From the rustic bruschetta, a grilled country bread covered with ripe juicy chopped tomatoes that have been marinating in olive oil, garlic and basil, to the bomboloni, small round doughnuts rolled in cinnamon and sugar and served with melted chocolate sauce, everything at Il Posto Accanto is bursting with flavor. Popular items are the grilled vegetables marinated in fresh herbs, garlic sea salt and extra virgin olive oil, at brunch the uova in trippa, a plain egg omelette cut in ribbons and sauteed with tomato and basil, and spaghetti carbonara done the Roman way with eggs and bacon sauce.
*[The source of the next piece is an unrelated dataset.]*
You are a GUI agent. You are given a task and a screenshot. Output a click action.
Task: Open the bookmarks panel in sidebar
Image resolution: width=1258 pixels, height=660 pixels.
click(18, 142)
When they are on the menu, you have to try the panzerotti, a ricotta and spinach half moon shaped ravioli with butter and sage or with the tomato sauce. The filling is delicately flavored with a hint of lemon. It makes this dish float on air. A lot of plates of grilled calamari exit the kitchen as well as the Pollo al Mattone, a half free-range chicken on the bone marinated in lemon, garlic and herbs, then grilled under a brick, or the saltimbocca alla Romana, veal scaloppine topped with prosciutto and sage, sauteed with a white wine and butter sauce.

The wine lists in both Nica Trattoria and Il Posto Accanto include some very nice Italian wines at reasonable prices. Beatrice's brother owns a wine store on Clinton Street, so many of the store's wines are on the list at Il Posto Accanto.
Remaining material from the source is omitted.